▶ _ASSIGNED TASK_
Copy out each line of the listing that has the word "agent" in it.

§

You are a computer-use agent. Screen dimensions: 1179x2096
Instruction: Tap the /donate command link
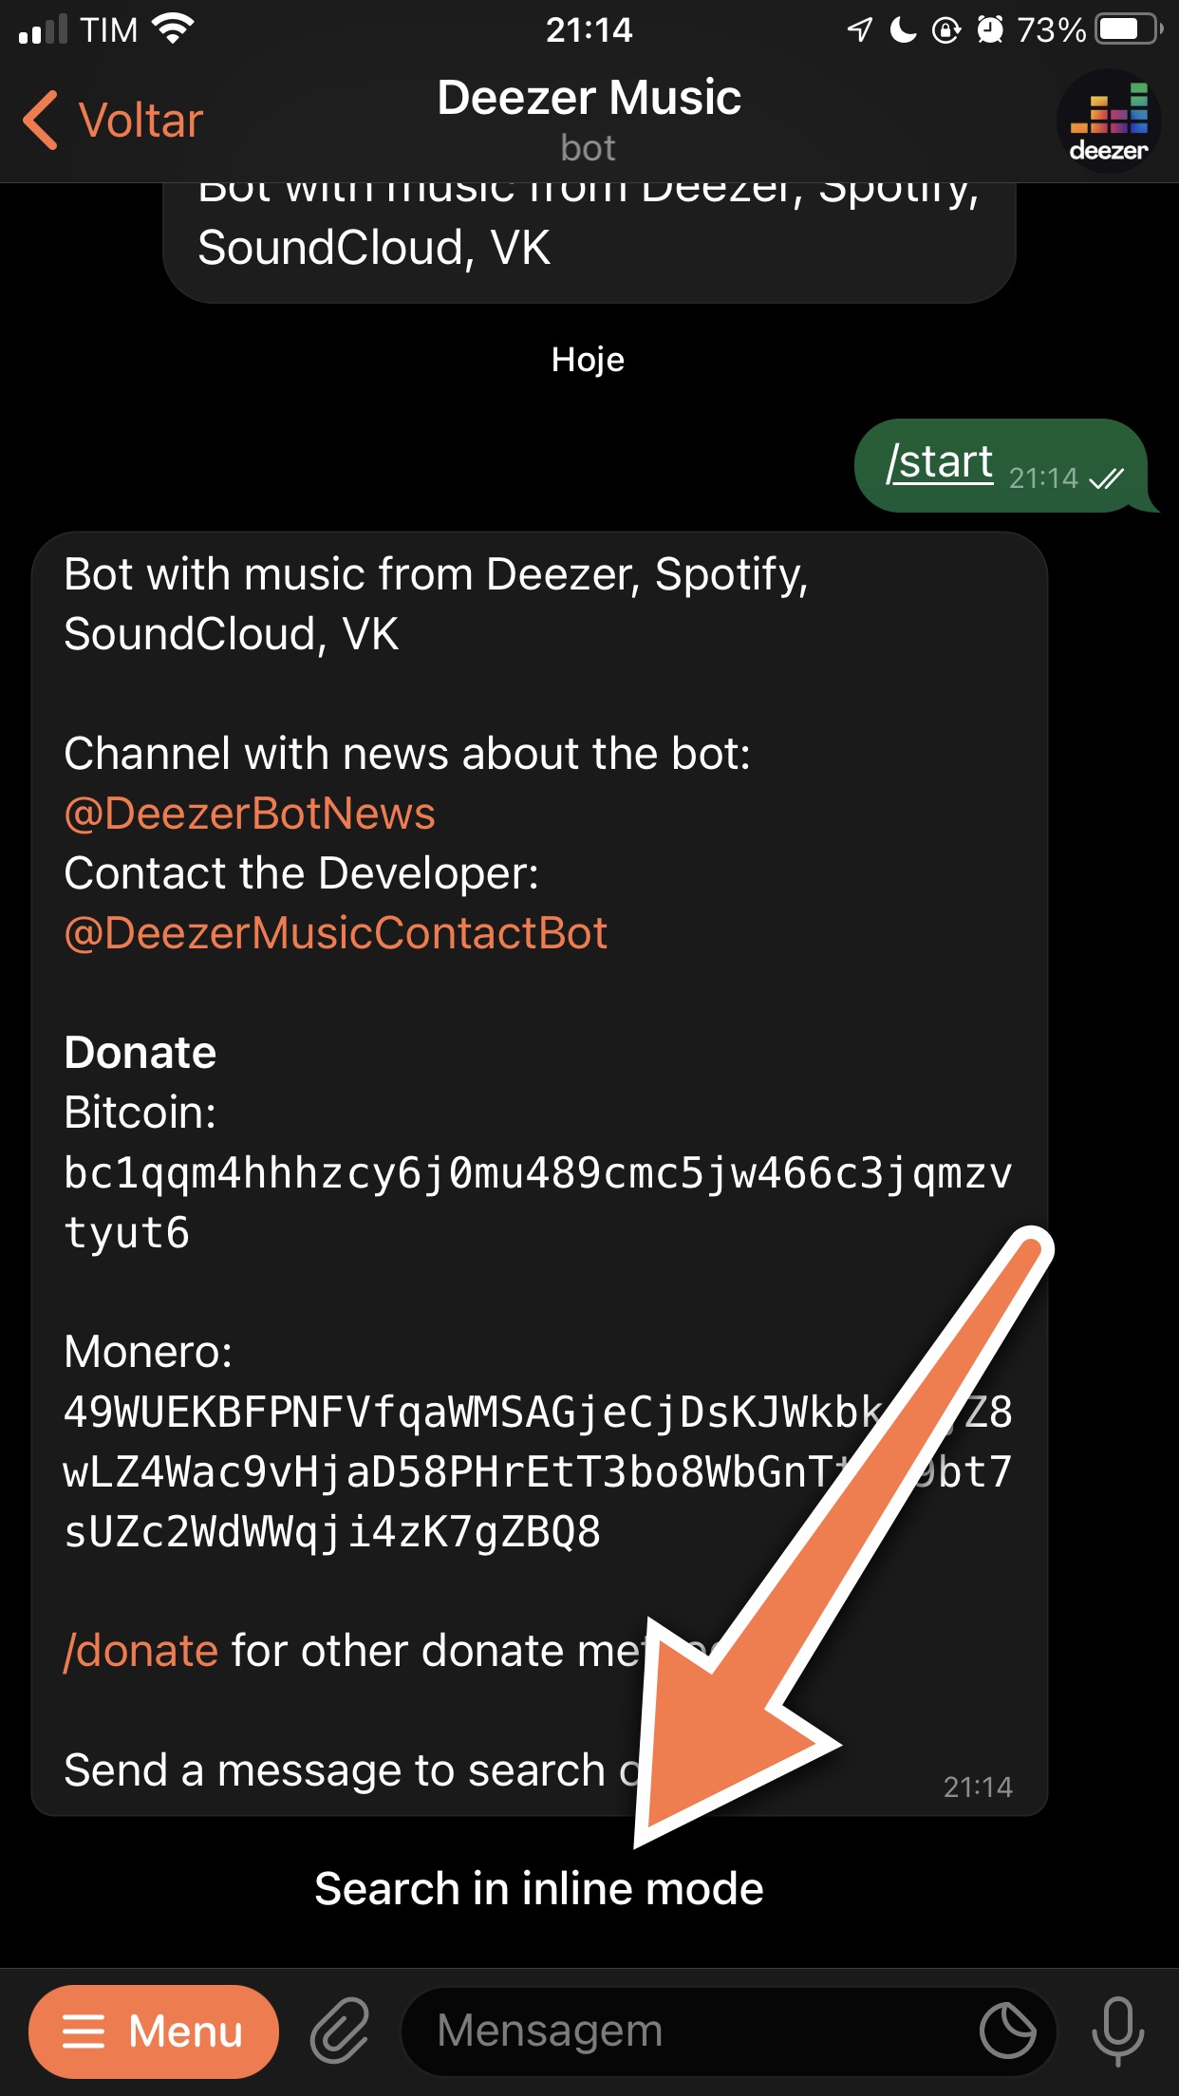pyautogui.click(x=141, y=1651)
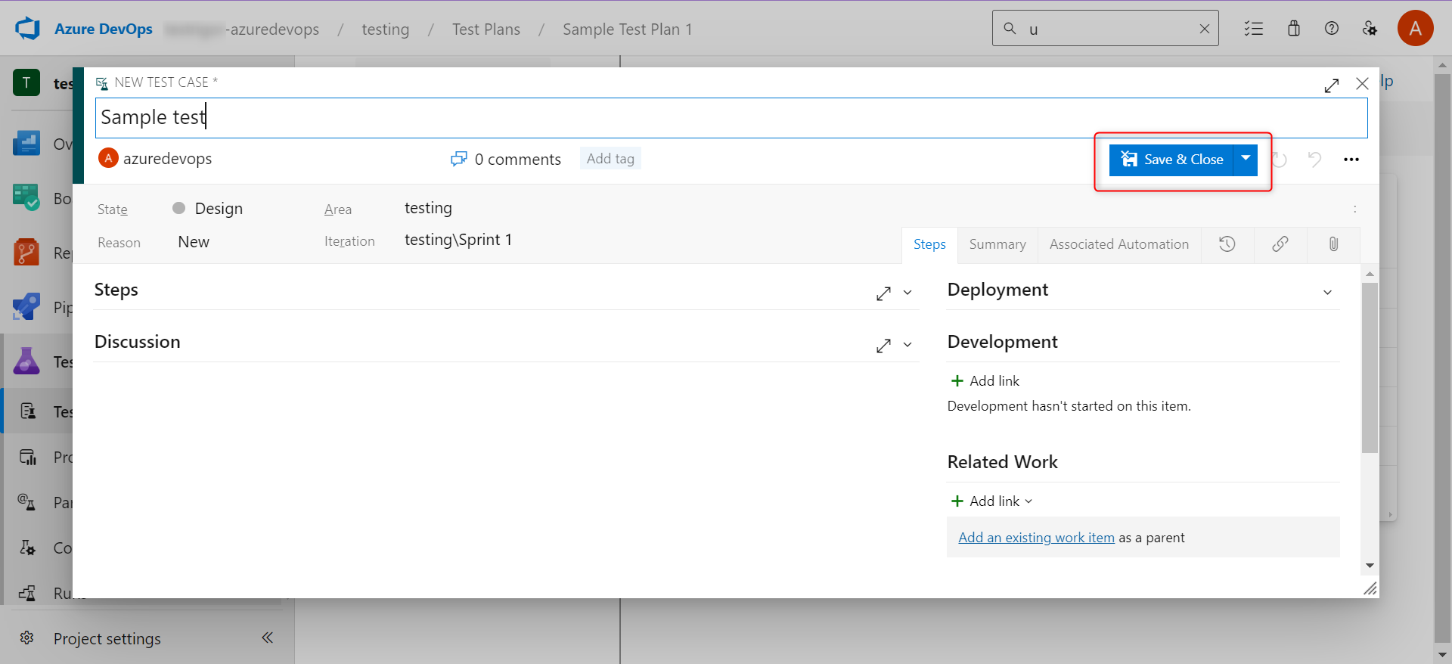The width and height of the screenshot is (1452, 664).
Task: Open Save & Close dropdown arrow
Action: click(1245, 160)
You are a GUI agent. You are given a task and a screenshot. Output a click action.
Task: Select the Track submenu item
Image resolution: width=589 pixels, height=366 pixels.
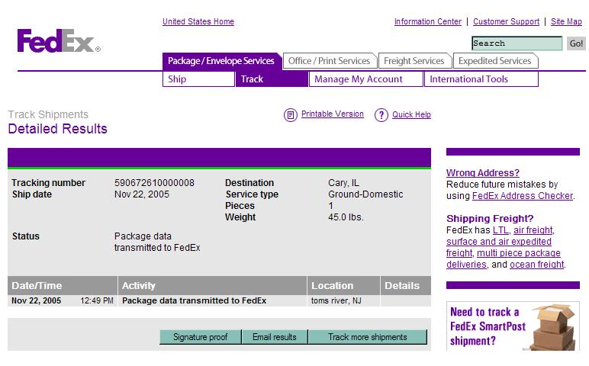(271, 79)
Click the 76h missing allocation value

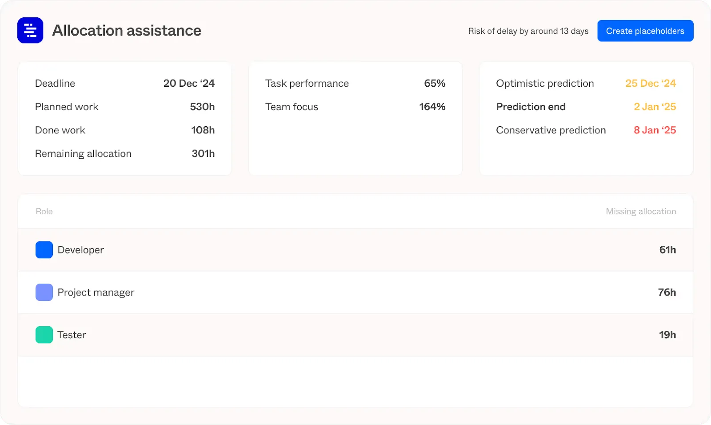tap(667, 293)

§

▶ _SOLUTION_
You are a computer-use agent. Screen dimensions: 1179x2096
You are a GUI agent. You are given a task and a screenshot. Output a click action.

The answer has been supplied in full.